Ihre Aufgabe
Setzen Sie den folgenden Petitionstext zur Schulöffnung im Anschluss an seinen letzten Satz fort.

Textauszug
━━━━━━━━━━━━━━━━━━━━

Keine Schulöffnung ohne tragfähiges Konzept zur Organisation, Hygiene UND Psychohygiene

Keine Schulöffnung ohne tragfähiges Konzept zur Organisation, Hygiene UND Psychohygiene

Startdatum
3. Mai 2020
Petition an
die Vorsitzende der Kultusminsterkonferenz Dr. Stefanie Hubig
411 Unterschriften:Nächstes Ziel: 500
Jetzt unterstützen

Warum ist diese Petition wichtig?

Gestartet von Stefanie Dürl

Zurück in die Schule – Homeschooling und Hygiene in der Schule ohne Psychohygiene?

In wenigen Tagen wird in Berlin erneut über die weiteren Maßnahmen zur Schulöffnung diskutiert.

Laut dem Rahmenkonzept der Ministerrunde sollen alle Schülerinnen und Schüler in Deutschland vor den Sommerferien in die Schule zurückkehren, auch wenn dort keine reguläre Beschulung erfolgen soll. Vielmehr sollen die Lernenden die Schule tage- oder wochenweise besuchen.

━━━━━━━━━━━━━━━━━━━━

Gesammeltes Material
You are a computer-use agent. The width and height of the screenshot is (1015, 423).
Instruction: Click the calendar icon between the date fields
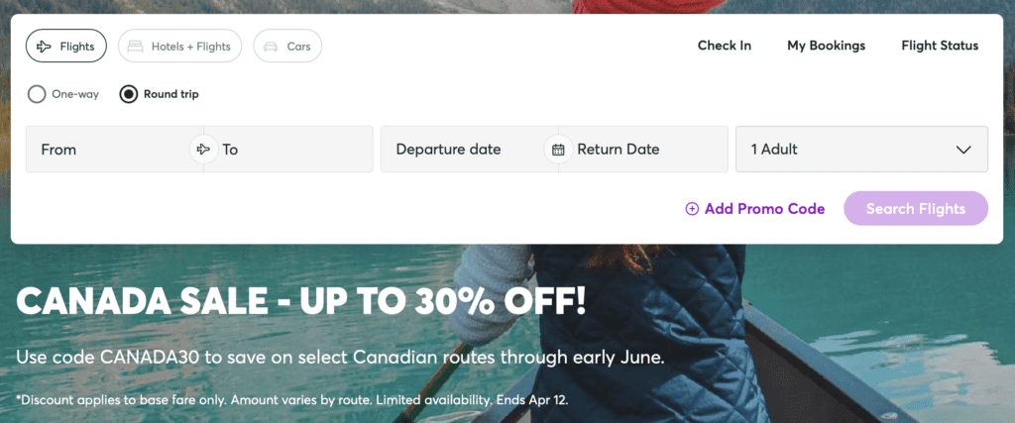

━━━━━━━━━━━━━━━━━━━━

Lösung der Aufgabe
Lehrergewerkschaften VBE und GEW sowie der Bundeselternrat fordern: „Der Gesundheits- und Infektionsschutz der Lehrenden und der Lernenden muss im Zentrum aller Entscheidungen stehen, wenn die Schulen wieder schrittweise öffnen.“ Hygienische und organisatorische Fragen (Beförderung, Sitzordnung, zeitliche Verteilung, Desinfektionsschutz, Maskenpflicht) werden noch immer ausführlich diskutiert.

Bundesregierung, Ministerien, Schulämter, Schulleiterinnen und Schulleiter, Lehrerinnen und Lehrer sowie Schulelternbeiräte – alle sind bemüht, ein tragfähiges Konzept zu entwickeln, haben in den vergangenen Wochen viel geleistet, um dieser neuen und völlig ungewohnten Lage Herr zu werden.  

Sind die Maßnahmen verifizierbar und wie sieht der Alltag der Betroffenen aus?

Vieles wird in den letzten Tagen deutlich(er). Nicht zuletzt durch erste Studien wie die des Schweizer Bildungsforschers Stephan Huber, aber auch durch den zunehmenden Austausch in den Sozialen Medien.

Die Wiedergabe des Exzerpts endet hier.